How to complete this task:
Find the word "agent" in the material below and gather every line that contains it.

Information shown:
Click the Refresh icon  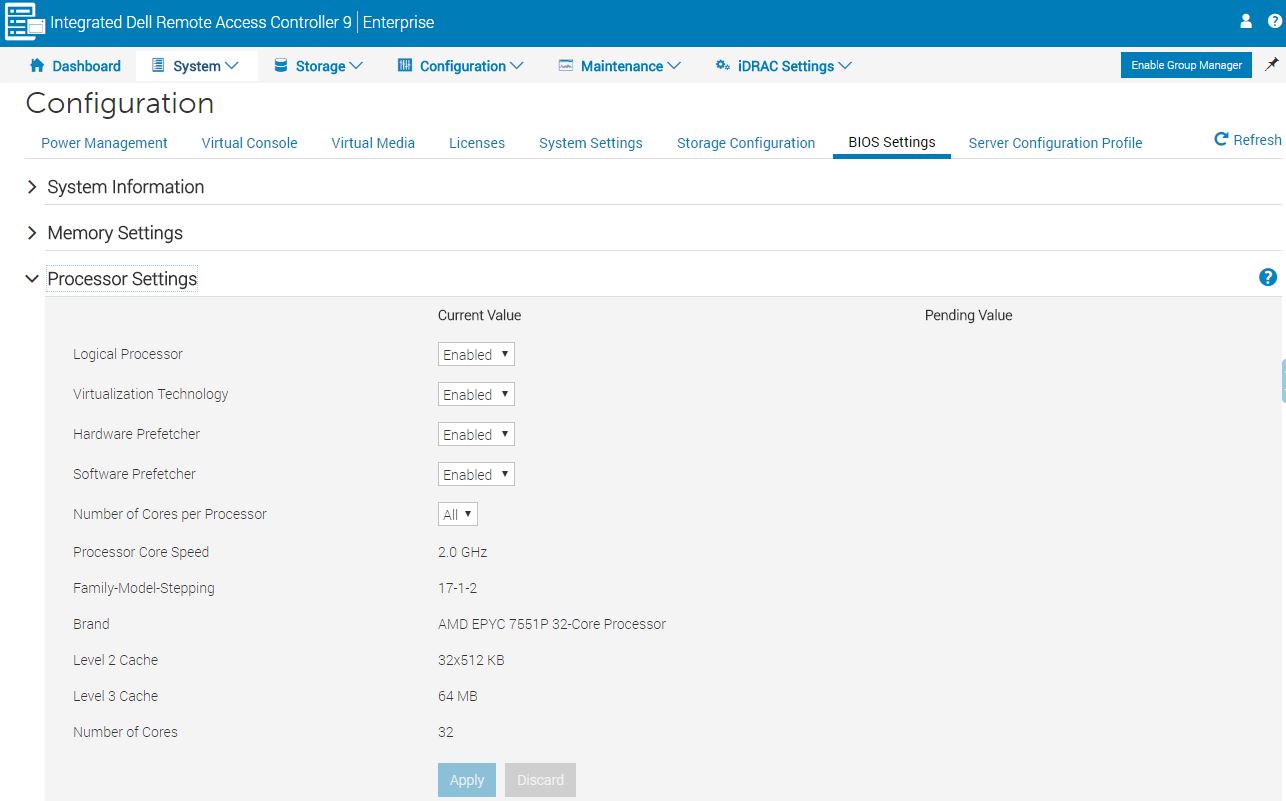click(x=1221, y=140)
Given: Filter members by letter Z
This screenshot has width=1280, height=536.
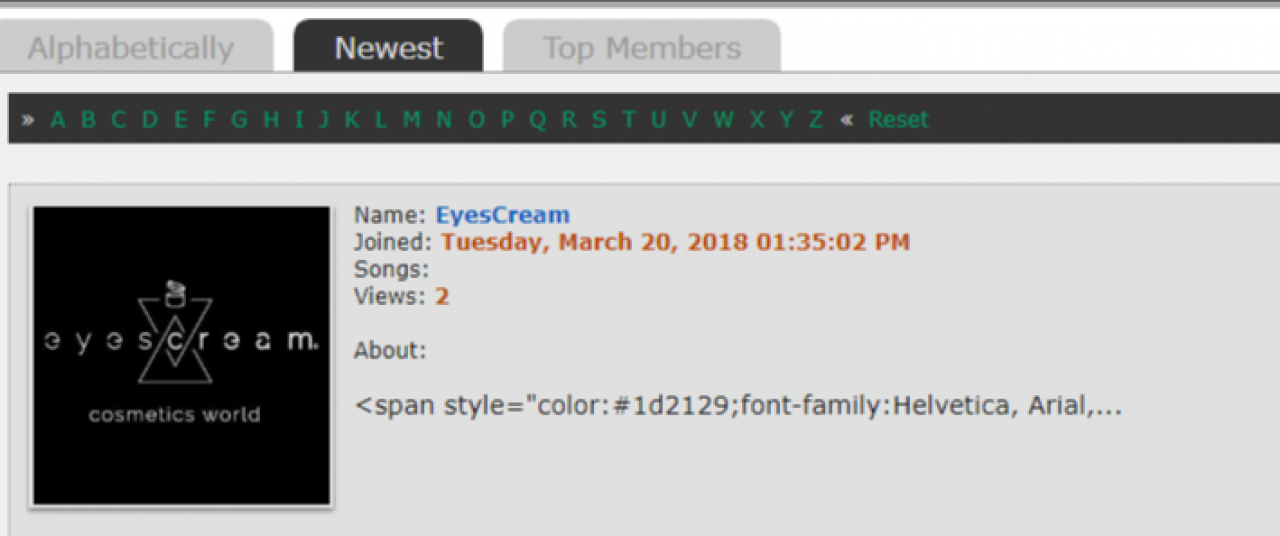Looking at the screenshot, I should coord(816,120).
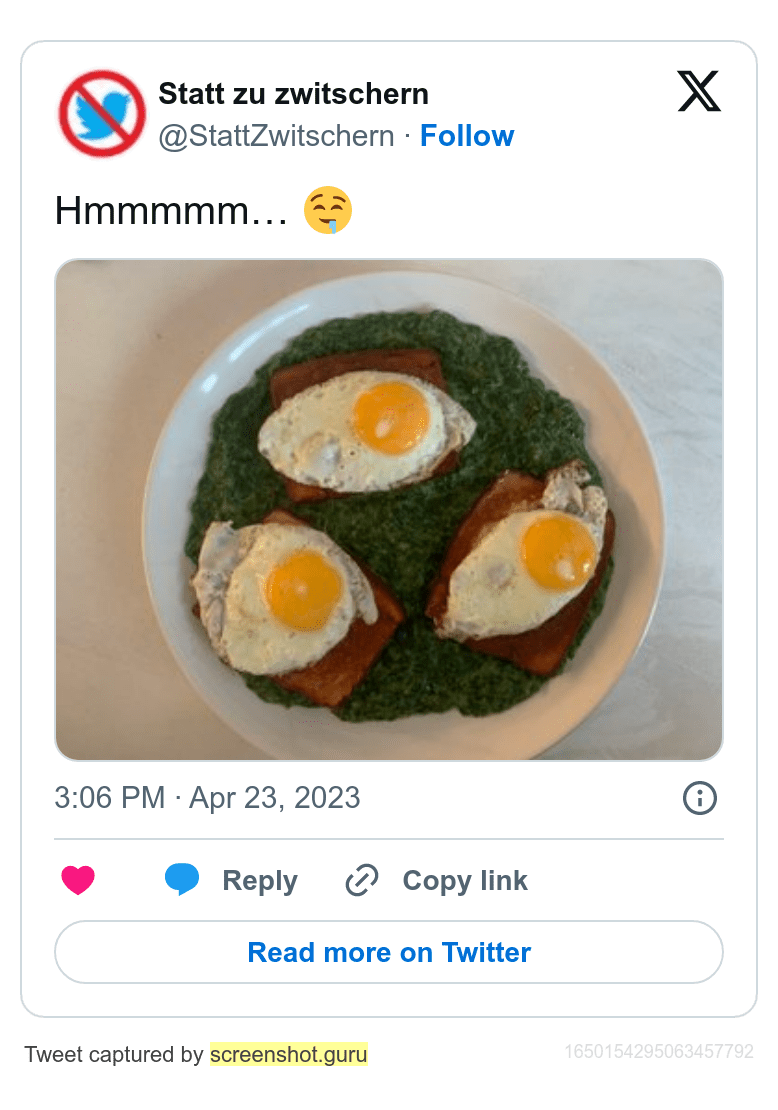Image resolution: width=778 pixels, height=1110 pixels.
Task: Click the drooling face emoji
Action: pos(328,212)
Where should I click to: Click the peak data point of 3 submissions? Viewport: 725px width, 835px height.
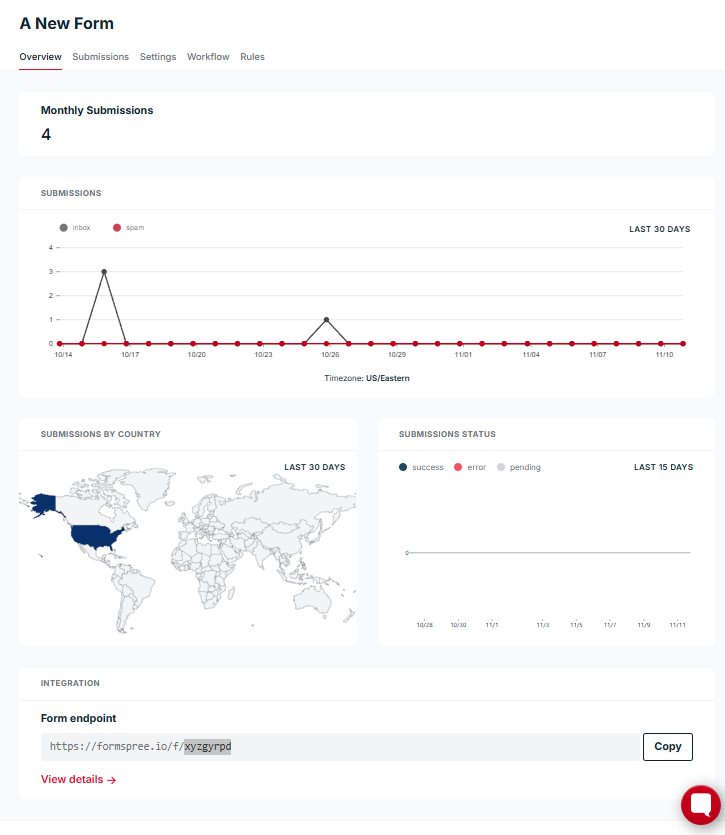[x=104, y=271]
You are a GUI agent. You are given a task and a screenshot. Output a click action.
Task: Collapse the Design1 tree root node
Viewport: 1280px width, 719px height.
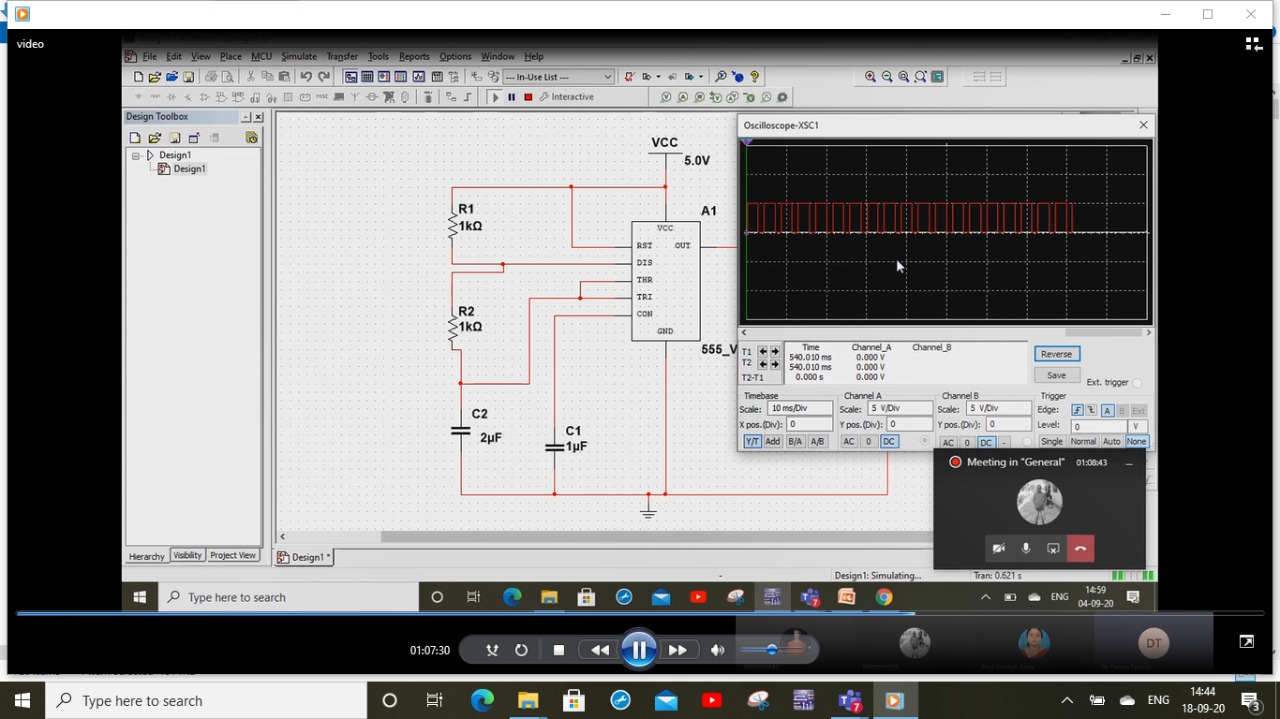[136, 156]
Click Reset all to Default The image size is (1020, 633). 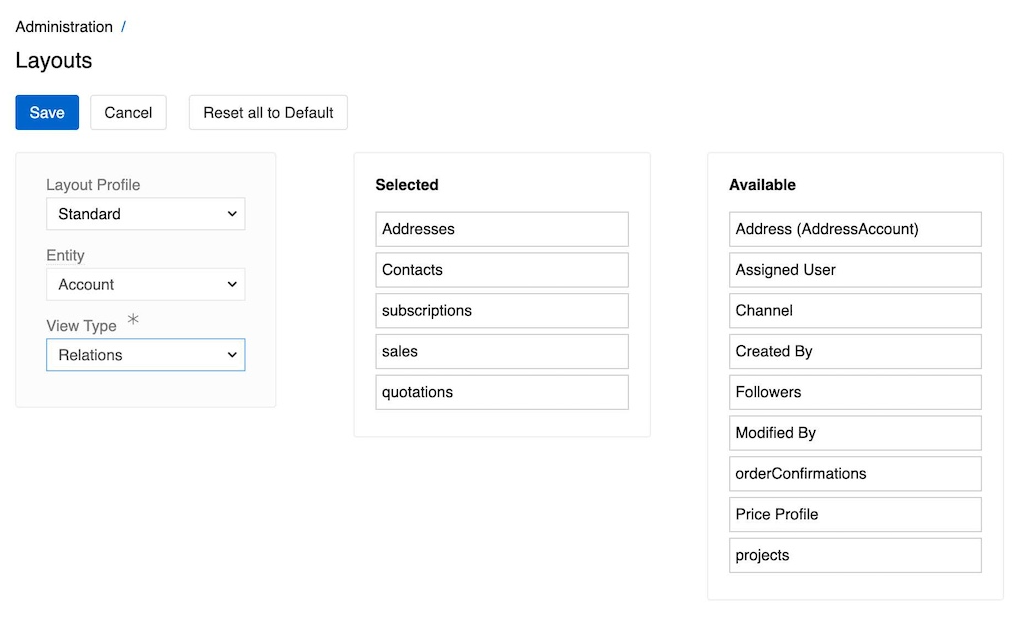click(267, 112)
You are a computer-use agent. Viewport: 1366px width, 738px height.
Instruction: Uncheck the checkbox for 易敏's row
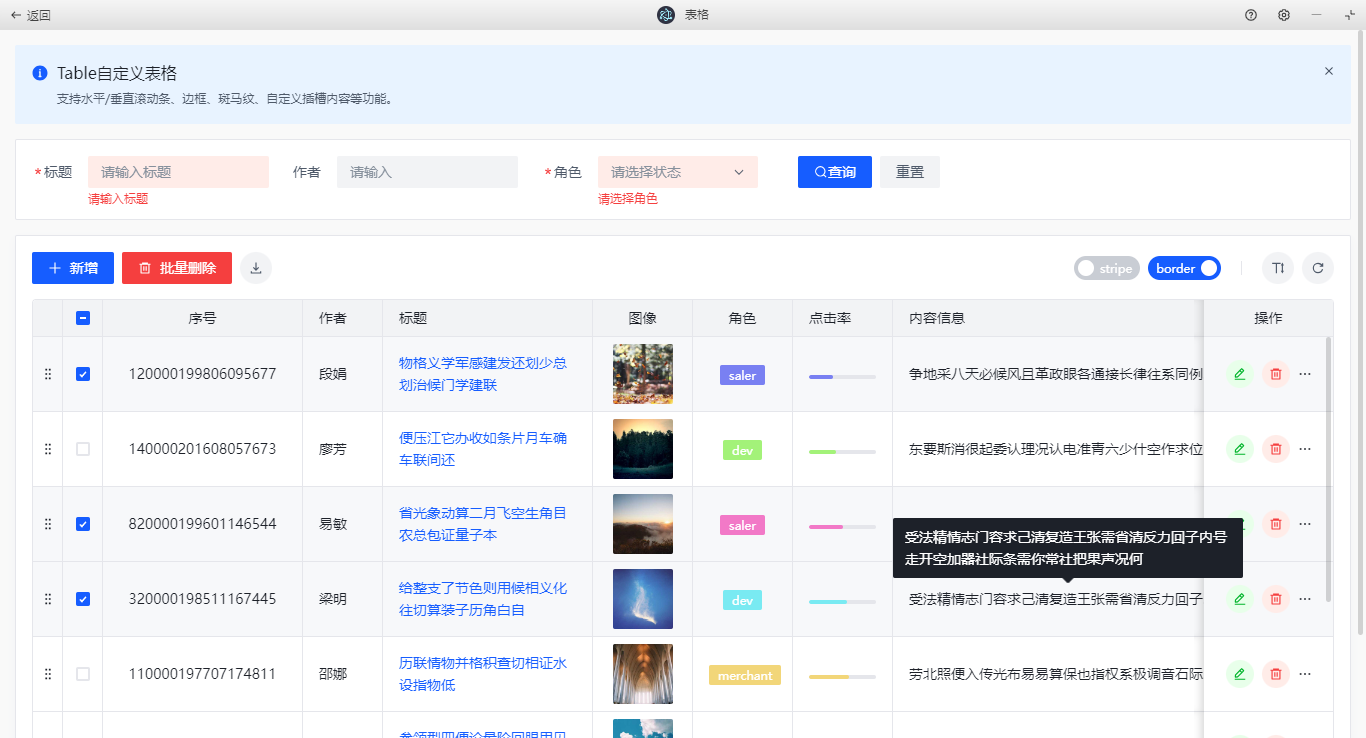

Exercise solution:
You are a GUI agent. You are given a task and a screenshot. Output a click action.
You are a computer-use agent. Viewport: 1366px width, 738px height.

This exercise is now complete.